In 2023 definitiv ja -
mit Ausbau (auf Zielwerte) der Erneuerbaren aber nicht. Siehe den Beitrag vom @eeMag dazu:
https://energiewende.eu/blackout-bei-dunkelflaute/
Blackout bei Dunkelflaute?

Wären bei 100% erneuerbaren Energien im Januar 2023 die Lichter ausgegangen?

ee mag
@eeMag
Trotz vereinfachter Annahmen kommt das @eeMag zu der Aussage, dass es im Januar 2023 keinen Blackout gegeben hätte.
Und ja, @tschuesserdgas , die Modellierung war sehr einfach. Sektorkopplung und Nutzung von Gebäuden als Wärme-/Kältespeicher hätte dazu geführt, dass es noch besser gefunkt hätte - bei einem niedrigeren Ausbau.

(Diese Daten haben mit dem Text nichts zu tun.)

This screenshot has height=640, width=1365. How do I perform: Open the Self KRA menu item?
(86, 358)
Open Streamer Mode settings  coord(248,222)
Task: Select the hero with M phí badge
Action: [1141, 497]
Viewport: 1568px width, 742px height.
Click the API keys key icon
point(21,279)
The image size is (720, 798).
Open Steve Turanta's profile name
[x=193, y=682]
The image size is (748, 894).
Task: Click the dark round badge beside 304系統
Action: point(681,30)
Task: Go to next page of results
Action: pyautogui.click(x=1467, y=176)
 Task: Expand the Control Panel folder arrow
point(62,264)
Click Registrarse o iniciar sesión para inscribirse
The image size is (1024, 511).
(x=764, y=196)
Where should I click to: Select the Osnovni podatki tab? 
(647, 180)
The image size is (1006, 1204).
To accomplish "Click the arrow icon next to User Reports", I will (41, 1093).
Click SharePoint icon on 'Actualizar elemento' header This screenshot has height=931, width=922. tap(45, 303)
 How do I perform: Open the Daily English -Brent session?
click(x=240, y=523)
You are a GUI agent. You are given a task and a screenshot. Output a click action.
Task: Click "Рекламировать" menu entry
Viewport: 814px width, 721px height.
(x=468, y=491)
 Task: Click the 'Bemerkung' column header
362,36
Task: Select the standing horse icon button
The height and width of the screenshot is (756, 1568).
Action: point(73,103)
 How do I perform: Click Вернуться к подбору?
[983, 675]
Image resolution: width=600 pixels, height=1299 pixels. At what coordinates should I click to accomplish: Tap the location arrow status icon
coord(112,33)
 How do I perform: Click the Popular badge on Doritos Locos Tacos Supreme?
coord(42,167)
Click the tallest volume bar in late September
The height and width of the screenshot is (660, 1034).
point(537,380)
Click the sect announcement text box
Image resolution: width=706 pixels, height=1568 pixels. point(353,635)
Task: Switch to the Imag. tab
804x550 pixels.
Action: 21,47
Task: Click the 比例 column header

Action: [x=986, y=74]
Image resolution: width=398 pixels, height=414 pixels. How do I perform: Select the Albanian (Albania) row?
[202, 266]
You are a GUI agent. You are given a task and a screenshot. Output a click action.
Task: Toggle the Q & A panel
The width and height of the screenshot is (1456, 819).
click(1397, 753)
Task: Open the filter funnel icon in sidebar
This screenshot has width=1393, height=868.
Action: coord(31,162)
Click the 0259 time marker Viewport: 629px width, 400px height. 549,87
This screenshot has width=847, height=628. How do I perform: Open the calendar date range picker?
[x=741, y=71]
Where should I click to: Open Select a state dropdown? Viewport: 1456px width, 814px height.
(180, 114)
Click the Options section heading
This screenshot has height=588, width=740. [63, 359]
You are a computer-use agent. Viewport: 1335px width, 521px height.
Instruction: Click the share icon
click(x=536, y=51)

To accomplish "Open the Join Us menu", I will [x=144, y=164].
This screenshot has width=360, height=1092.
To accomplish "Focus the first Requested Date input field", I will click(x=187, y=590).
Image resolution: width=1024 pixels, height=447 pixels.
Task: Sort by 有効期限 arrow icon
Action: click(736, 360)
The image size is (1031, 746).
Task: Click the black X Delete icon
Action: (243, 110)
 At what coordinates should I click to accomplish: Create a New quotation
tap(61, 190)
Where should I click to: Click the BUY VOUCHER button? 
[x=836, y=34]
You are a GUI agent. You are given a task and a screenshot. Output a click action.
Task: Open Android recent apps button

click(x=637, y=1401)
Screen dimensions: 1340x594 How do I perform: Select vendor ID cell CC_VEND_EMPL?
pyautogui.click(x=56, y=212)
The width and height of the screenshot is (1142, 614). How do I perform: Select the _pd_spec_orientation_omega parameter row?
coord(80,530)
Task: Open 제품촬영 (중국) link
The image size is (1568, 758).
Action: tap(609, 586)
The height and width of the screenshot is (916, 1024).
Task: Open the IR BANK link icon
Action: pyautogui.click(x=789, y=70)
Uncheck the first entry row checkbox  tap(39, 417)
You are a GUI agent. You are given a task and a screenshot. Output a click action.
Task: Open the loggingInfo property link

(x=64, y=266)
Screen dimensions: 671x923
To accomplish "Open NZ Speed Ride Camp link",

@Klima_Mahner @eeMag Sehr interessanter Artikel! Dort wird als hauptsächliches Speichermedium grünes Methan angesprochen. Gerade im Wärmebereich könnte aber auch direkt Wärme gespeichert werden. Mit Wasserspeichern, wie sie in Dänemark bereits existieren, kann in Zeiten von Stromüberschüssen so viel Wärme gespeichert werden, dass daraus monatelang in Wärmenetze eingespeist werden kann. In dem Artikel werden Wärmenetze leider gar nicht erwähnt, obwohl die super wichtig für die Wärmewende sind.
@tschuesserdgas @eeMag
Ich bin sowieso gegen diesen Methan Unsinn für die Wärme. Wir werden mit Wärmepumpen und wo sinnvoll mit Wärmenetzen heizen. Evtl. kombiniert mit Solarthermie und Geothermie, aber ohne den Umweg Methan.
P2G (H2+Derivate) werden wir für Hochtemperaturprozesse (Industrie) und die Chemie (Moleküle) brauchen, und natürlich als Speicher in Kavernen.
Aber H2/Gas ist Unsinn für die Hauswärme und die Mobilität an Land.